Extracted entries
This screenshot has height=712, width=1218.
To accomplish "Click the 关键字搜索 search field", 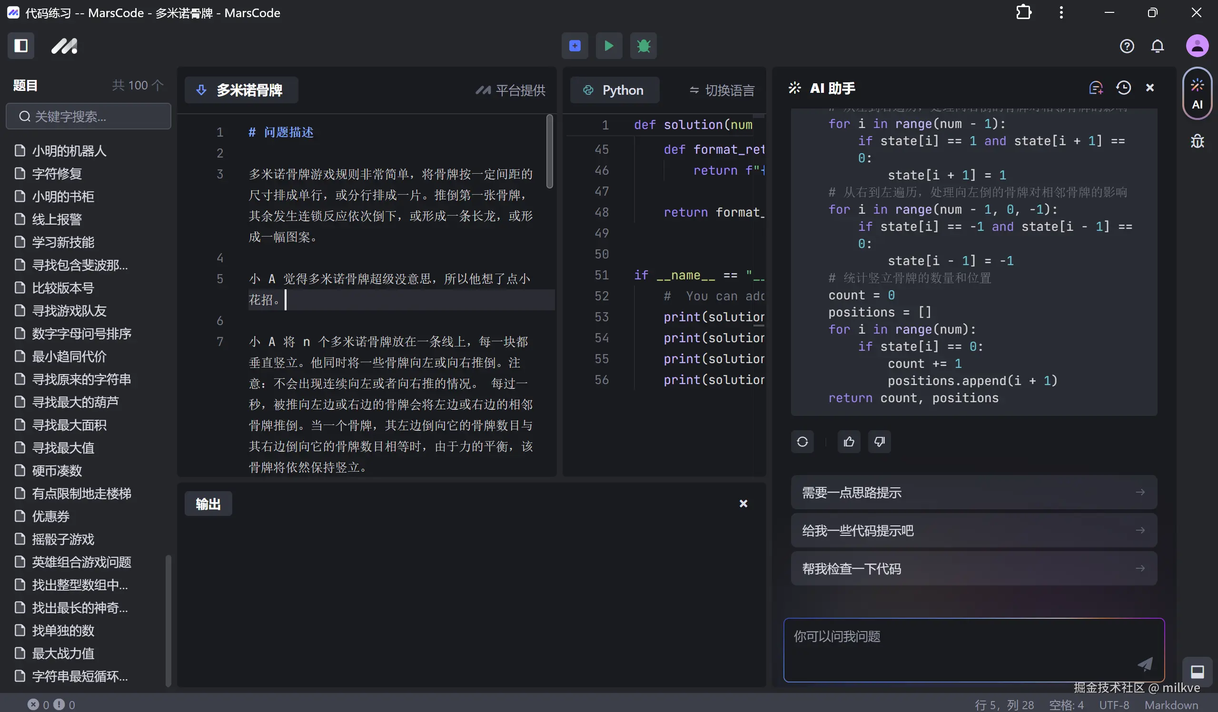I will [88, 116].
---
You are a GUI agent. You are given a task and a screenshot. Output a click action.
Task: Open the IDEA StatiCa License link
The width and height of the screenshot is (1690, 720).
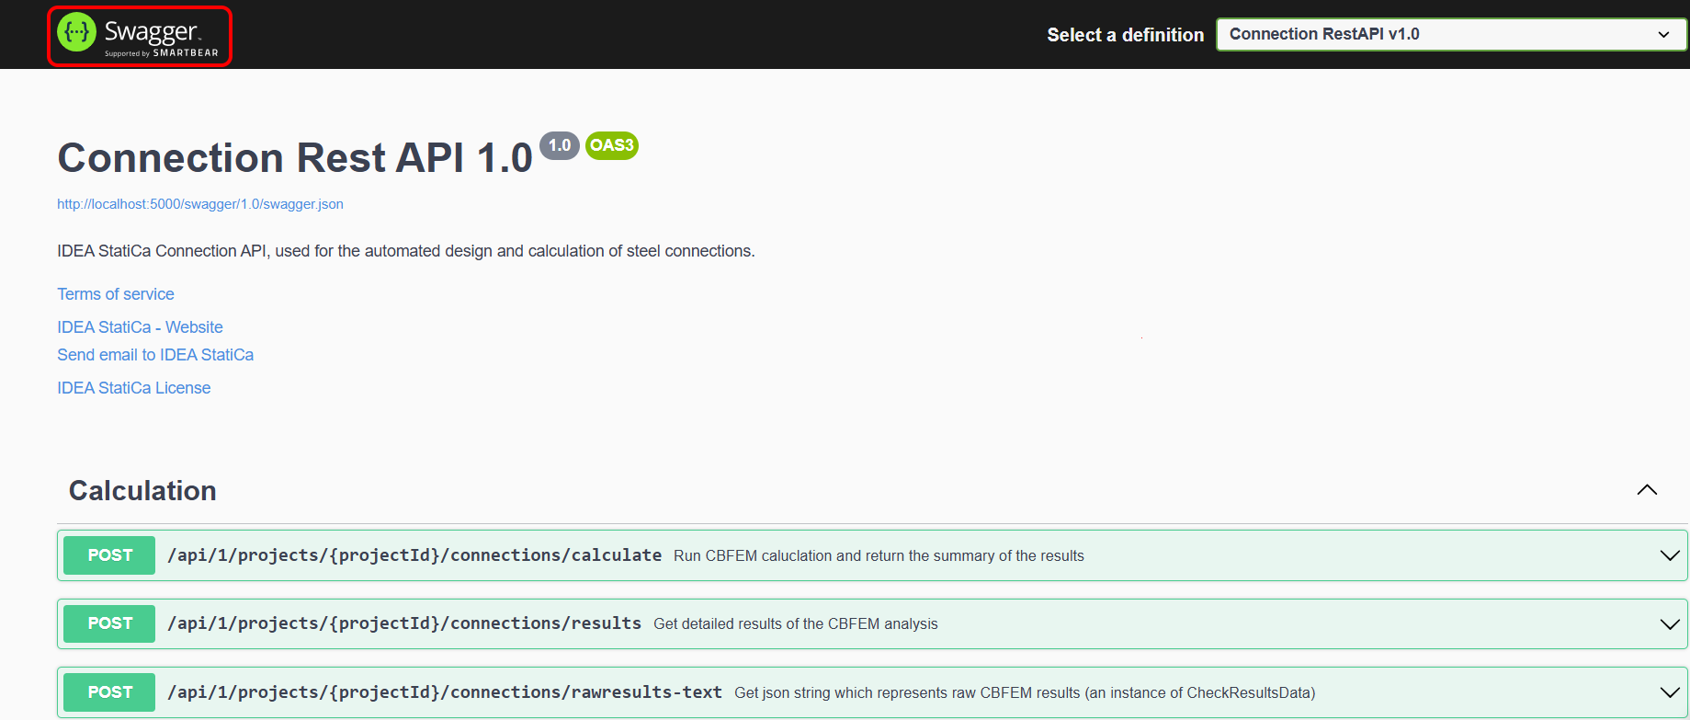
--
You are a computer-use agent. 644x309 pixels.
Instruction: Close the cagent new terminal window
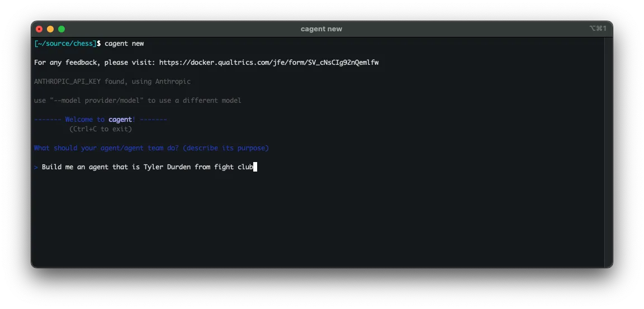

Required task
Render as a JSON list of strings the lines beginning at the line that has "You are a computer-use agent. 644x309 pixels." and stopping after the line that has "Instruction: Close the", with one string for each line and blank lines left out.

Reply to the exercise
[
  "You are a computer-use agent. 644x309 pixels.",
  "Instruction: Close the cagent new terminal window"
]